BEGIN PROVIDED MATERIAL

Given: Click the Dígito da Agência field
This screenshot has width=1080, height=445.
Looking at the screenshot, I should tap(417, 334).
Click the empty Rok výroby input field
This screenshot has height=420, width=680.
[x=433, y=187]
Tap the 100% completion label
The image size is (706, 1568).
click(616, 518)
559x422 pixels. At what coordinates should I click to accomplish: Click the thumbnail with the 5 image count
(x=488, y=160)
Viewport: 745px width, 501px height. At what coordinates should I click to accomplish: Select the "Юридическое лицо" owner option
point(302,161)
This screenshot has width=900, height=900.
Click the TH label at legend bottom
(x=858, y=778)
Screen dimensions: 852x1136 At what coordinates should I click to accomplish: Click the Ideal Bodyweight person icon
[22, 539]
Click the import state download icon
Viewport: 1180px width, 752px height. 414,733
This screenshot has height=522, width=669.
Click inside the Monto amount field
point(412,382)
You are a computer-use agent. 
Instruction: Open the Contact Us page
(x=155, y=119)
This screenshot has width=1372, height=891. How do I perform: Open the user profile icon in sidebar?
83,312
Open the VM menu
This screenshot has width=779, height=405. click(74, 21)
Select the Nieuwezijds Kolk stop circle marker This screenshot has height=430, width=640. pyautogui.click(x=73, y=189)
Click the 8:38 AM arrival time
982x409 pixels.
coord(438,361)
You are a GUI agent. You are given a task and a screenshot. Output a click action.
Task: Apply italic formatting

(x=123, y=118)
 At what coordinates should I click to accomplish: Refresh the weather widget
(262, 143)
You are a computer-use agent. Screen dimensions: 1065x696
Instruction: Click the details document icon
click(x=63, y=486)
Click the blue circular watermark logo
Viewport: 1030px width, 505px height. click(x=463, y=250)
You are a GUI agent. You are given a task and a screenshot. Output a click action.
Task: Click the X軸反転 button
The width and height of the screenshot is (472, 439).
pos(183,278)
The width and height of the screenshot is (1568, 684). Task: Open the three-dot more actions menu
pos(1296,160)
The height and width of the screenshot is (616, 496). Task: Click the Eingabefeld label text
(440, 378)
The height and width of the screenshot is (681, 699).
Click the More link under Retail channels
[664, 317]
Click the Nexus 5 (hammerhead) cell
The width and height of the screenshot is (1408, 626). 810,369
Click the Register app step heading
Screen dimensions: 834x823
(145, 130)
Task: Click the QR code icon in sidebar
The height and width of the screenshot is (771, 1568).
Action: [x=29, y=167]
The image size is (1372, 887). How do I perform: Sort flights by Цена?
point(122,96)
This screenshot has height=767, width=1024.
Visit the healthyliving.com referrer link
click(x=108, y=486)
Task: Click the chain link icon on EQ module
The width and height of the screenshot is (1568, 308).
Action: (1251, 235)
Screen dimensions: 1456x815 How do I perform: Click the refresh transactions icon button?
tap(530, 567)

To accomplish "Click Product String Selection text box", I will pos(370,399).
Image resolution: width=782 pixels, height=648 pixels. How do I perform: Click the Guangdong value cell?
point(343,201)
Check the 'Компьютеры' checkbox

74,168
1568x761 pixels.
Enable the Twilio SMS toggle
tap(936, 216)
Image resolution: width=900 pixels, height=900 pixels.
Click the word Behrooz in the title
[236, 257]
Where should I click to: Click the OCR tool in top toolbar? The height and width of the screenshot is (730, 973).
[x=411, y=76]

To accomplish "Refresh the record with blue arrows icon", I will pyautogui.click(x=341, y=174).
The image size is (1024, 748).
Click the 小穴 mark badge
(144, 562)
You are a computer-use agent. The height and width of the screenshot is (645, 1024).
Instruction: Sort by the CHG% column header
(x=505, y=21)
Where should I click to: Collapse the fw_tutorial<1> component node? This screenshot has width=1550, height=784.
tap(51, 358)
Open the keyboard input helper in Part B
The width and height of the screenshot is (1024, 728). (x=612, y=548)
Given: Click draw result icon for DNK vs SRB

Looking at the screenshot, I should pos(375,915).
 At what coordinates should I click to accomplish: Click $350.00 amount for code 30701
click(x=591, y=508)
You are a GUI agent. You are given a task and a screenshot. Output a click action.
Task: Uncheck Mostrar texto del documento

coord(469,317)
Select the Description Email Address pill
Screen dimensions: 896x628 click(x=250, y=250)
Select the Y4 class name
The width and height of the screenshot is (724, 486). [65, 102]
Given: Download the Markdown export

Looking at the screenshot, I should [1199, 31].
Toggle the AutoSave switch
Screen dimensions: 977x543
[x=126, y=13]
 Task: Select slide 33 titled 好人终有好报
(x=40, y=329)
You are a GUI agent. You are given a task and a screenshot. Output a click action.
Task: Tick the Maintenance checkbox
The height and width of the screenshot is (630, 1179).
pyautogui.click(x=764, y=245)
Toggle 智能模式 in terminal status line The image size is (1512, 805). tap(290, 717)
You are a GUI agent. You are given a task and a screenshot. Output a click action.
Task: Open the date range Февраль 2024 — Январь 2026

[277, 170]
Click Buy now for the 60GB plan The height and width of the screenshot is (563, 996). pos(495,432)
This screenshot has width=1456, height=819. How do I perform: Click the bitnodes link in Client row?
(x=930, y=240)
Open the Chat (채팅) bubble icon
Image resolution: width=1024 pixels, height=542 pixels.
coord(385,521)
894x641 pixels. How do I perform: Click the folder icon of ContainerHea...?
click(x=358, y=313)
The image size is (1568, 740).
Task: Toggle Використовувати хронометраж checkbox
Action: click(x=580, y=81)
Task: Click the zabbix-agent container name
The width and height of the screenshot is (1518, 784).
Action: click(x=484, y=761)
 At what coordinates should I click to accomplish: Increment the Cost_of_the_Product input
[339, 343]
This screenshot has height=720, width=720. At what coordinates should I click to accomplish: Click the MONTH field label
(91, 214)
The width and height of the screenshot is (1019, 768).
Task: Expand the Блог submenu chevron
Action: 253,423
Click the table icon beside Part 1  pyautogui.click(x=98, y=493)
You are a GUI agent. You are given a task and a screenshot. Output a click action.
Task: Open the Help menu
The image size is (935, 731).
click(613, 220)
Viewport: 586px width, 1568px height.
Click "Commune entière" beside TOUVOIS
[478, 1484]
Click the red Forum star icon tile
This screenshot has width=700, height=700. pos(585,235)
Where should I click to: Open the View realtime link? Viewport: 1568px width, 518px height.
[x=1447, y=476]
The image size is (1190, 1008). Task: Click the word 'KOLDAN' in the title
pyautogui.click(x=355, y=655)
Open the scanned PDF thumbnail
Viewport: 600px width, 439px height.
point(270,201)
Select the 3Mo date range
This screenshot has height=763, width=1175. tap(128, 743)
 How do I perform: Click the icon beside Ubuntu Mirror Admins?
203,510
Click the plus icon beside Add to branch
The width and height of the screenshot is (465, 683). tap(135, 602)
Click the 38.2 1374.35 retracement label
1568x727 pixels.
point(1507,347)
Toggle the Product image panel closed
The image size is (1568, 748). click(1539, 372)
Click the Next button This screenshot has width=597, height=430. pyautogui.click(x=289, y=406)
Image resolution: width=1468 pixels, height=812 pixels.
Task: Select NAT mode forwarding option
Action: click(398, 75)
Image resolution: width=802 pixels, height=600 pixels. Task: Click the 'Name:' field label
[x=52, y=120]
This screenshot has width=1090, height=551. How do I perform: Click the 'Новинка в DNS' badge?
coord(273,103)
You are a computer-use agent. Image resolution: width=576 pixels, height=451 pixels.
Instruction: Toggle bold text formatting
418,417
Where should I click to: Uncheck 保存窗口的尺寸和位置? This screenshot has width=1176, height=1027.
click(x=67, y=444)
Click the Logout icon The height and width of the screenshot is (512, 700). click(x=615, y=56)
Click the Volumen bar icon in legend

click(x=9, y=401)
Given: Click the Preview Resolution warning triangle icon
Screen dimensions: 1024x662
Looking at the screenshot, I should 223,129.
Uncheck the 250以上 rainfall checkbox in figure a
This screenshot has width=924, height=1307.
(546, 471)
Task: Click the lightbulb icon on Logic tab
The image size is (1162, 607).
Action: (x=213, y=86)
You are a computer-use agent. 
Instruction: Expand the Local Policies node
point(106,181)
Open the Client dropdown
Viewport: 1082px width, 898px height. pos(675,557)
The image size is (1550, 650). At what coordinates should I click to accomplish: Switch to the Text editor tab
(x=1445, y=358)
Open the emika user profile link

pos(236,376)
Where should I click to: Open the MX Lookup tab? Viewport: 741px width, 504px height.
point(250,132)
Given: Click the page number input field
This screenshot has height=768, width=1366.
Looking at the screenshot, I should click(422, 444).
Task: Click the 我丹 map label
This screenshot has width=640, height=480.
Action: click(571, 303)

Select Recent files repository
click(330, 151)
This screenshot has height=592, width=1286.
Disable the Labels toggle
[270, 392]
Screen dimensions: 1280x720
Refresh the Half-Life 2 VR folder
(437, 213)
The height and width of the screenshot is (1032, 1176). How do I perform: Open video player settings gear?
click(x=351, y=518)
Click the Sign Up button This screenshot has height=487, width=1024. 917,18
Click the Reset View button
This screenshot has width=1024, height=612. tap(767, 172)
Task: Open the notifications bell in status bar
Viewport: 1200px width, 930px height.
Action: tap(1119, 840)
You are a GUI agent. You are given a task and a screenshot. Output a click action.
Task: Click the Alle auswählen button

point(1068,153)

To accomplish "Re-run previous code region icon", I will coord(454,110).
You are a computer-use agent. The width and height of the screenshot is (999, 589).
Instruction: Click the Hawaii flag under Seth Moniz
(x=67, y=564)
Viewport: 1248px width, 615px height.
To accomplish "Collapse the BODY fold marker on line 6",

END PROVIDED MATERIAL

**WHAT TO WORK ON:**
Count how many lines in the listing above contain the word "status", and respond with only that number.

**FINISHED TASK:**
2